Remember who said, 'Great artists steal'?


Here's a hint... that quote wasn't from anyone at Nokia. Though John Gruber seems to have overlooked that bit in his offhand slam about Nokia's iPhone-style UI on their next phone ("Innovative industrial design from Nokia"). But as I'm sure that he's not the only Apple zealot feeling that way I figured I'd take a few seconds and address the topic here.

In short: Nokia did the right thing.

If you were an exec at Nokia, what would you do? There's no denying that Apple has come up with some cool innovations for the iPhone and - more importantly - generated a lot of buzz around them. As a competitor and leader in the mobile phone market, you are going to need to figure out how to respond to it. What would you want them to do?

If you ignore the iPhone, then you're sticking your head in the sand and just leaving the market for Apple to take. This is what all the MP3 player makers did when the iPod came out, and it's obviously not the road to take. If you try to mimic the iPhone, then you're accused of copying it, or as Gruber insinuated, not being innovative. Okay, fine, but how do you respond to that sort of criticism? You can pretend that Apple's new product has had no influence on you, or you can respond by saying that you're simply competing, and copying good ideas where they come up. Nokia basically took the best option presented to them and came out with it. Kudos for them.

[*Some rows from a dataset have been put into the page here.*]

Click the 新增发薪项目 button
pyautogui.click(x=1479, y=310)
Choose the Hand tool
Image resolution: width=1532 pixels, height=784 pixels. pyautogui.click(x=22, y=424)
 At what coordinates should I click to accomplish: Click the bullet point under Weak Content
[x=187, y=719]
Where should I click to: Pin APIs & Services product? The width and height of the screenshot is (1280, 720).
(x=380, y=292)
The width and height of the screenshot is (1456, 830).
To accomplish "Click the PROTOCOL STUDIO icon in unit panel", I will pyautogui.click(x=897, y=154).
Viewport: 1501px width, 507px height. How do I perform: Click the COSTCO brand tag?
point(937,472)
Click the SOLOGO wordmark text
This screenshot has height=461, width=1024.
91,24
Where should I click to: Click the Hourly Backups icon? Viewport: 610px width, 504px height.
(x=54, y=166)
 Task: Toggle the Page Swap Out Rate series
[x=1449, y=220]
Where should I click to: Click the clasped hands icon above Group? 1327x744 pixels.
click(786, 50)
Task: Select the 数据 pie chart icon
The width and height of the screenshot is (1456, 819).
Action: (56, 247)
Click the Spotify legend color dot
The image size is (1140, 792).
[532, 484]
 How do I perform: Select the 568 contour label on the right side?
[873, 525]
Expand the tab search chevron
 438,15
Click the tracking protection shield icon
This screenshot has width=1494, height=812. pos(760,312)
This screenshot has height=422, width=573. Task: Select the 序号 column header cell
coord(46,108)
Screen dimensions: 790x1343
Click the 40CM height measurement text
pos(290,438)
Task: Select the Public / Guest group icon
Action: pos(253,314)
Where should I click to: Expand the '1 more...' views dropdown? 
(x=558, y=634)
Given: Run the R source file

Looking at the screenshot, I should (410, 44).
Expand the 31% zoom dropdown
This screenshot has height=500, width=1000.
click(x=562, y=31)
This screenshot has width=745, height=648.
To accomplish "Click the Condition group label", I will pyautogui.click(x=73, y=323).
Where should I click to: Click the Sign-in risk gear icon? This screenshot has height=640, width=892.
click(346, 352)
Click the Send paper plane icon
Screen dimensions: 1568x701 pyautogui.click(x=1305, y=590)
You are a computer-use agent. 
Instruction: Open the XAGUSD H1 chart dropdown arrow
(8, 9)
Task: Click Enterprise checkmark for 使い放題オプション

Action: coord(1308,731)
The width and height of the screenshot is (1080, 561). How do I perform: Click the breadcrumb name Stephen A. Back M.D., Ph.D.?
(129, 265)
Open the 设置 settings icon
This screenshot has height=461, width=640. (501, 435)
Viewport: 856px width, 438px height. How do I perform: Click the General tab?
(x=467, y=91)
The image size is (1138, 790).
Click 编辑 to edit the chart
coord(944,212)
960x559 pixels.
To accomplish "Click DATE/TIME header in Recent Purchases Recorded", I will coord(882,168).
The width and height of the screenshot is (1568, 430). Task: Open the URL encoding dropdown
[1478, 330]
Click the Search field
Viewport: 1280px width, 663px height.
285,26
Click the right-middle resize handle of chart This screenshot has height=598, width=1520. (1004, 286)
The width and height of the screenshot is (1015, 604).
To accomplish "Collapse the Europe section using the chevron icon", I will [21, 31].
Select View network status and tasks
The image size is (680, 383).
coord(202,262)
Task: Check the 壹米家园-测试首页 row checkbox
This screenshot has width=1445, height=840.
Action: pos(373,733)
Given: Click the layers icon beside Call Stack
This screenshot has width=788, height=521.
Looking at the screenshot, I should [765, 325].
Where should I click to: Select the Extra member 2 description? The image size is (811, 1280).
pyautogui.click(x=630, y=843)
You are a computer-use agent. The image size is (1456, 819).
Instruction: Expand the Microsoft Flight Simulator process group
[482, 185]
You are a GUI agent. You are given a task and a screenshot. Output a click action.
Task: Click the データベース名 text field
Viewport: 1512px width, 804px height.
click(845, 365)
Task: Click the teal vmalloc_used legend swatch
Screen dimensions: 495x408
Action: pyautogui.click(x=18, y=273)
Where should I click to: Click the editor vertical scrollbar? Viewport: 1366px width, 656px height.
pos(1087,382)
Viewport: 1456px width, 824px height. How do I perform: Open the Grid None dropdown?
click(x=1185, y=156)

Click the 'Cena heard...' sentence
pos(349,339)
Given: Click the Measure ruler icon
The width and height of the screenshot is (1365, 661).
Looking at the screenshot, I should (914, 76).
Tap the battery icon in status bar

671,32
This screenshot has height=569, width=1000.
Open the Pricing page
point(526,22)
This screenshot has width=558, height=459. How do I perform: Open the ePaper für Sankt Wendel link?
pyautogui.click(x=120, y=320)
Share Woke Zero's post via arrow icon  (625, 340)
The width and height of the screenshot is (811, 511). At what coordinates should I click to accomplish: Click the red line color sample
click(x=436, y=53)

As for "Innovative industrial design" the key word there is "industrial" and thus implying the innovation and quality of the hardware as well as the software. I would argue that the device with the 5 megapixel camera and real optical zoom (with the ability to record video), integrated GPS, WiFi (including VoIP), advanced HSDPA 3G, standard USB and non-crippled Bluetooth contained in an attractive, yet recognizable mobile phone (that is actually 5 grams lighter than the iPhone) would win out here against a device using standard technologies that were new a couple years ago, yet has a gimmicky (and locked down) new OS to market. Not only that, but Nokia knows how to make and ship millions of these bad boys around the world every quarter. When it comes to INDUSTRIAL innovation, Nokia is leading the way hands down.

Actually, let me say this definitively: Not only does Nokia have the more advanced device now, but it will take Apple several *years* to come up with a competing product that has anywhere near these level of features. Apple just doesn't have the mobile hardware chops to do it themselves. Until you easily can get things like GPS, 5 megapixel sensors and HSDPA 3G on the commodity market, Apple won't be launching a device with those features. They don't have the experience, know how or partnerships to get it done and still be profitable.

Despite all this, I obviously still think Apple is doing great things with the iPhone and will continue to push its competitors to respond to their products. The zealots just need to realize that unlike other markets Apple has gone into, the competitors in the mobile phone market *will* respond, and quickly.